L’estate zaratina vista da Ettore D’Aco

Nella Comunità degli Italiani di Zara è in visione la mostra fotografica di uno degli attivisti del sodalizio

Un dettaglio della riva di Zara

Nella sede della Comunità degli Italiani di Zara è allestita fino al 30 settembre la mostra fotografica di Ettore D’Aco intitolata “Estate 2020”. Come suggerito dal titolo, le immagini sono state scattate durante gli scorsi mesi di luglio e agosto, mentre per la mostra ne sono state selezionate complessivamente 50.
“Ho voluto documentare l’estate durante la pandemia da coronavirus, per cui i miei scatti ritraggono in primo luogo turisti e abitanti di Zara in diverse situazioni, molti mentre circolano per la città con la mascherina oppure senza, mentre si imbarcano sui traghetti, altri mentre fanno sport o svolgono altre attività” ha spiegato Ettore D’Aco, fotografo di professione che per quarant’anni ha lavorato per Il Messaggero di Roma.

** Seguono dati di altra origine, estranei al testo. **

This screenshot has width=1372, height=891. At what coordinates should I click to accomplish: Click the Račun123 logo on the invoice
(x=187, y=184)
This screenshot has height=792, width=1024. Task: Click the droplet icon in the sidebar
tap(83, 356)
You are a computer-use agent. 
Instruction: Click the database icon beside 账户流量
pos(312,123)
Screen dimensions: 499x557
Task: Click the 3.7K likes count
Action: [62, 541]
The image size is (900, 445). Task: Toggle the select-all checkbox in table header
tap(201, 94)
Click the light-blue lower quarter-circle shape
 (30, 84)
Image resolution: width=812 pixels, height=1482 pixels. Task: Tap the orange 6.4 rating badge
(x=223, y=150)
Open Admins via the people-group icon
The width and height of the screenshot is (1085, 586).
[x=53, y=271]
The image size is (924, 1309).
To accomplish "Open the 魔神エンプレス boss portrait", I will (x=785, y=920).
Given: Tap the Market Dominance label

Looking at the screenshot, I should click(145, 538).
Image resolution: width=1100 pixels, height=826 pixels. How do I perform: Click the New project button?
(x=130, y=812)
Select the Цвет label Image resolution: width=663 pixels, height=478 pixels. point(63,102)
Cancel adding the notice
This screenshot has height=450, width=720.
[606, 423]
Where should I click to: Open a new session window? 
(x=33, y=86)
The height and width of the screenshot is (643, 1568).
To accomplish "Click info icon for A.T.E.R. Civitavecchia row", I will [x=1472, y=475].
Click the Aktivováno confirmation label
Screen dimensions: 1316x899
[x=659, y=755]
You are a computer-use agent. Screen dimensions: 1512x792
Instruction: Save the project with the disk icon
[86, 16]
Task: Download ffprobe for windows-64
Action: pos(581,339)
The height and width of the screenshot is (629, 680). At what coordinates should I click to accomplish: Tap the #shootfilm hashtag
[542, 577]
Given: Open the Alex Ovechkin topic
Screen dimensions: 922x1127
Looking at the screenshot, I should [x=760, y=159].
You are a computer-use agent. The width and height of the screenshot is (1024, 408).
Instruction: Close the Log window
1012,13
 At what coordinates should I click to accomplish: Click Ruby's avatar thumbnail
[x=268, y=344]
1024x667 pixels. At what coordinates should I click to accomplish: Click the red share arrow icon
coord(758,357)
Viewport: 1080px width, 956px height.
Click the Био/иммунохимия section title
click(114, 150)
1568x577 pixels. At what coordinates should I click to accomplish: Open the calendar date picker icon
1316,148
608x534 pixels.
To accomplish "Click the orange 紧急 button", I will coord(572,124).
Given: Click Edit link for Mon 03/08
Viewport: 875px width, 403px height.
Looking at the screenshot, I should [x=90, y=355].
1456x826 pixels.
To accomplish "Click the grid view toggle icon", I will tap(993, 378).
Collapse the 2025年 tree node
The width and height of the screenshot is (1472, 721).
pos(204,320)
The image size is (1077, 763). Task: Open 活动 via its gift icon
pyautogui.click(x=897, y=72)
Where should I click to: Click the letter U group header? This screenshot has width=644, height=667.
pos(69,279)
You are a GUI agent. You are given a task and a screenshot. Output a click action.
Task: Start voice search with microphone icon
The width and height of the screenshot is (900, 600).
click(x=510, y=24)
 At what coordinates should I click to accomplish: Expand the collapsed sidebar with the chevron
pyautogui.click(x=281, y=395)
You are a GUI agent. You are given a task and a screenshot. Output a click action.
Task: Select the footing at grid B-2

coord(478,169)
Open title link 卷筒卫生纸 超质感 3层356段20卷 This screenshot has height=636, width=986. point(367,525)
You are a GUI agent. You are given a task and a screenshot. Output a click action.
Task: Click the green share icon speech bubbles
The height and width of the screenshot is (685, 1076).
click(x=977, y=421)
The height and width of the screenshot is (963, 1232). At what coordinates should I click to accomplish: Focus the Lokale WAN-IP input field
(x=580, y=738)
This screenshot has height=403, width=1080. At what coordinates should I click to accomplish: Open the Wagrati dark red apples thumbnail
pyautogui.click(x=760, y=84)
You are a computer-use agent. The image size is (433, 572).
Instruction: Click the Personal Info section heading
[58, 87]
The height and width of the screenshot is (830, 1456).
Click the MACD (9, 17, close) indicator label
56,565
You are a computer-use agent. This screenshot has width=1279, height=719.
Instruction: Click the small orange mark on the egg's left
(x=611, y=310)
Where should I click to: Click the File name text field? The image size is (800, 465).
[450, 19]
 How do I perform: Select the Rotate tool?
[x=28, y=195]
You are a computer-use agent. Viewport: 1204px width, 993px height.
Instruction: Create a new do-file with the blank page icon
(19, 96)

Una passeggiata indossando la mascherina

“Come fotoreporter mi sono occupato di diversi temi: sport, politica, cronaca nera, cronaca bianca, cultura. In questi scatti ho colto delle situazioni quotidiane durante la stagione turistica, un po’ particolare a causa della pandemia”, ha precisato il fotografo, il quale porta avanti anche un altro hobby. Infatti, da cinquant’anni si dedica all’allestimento di presepi, che è una tradizione della sua famiglia; e proprio l’anno scorso ne aveva realizzato uno anche per il sodalizio di Zara.
Ettore D’Aco, napoletano di nascita, vive e lavora a Zara da diversi anni.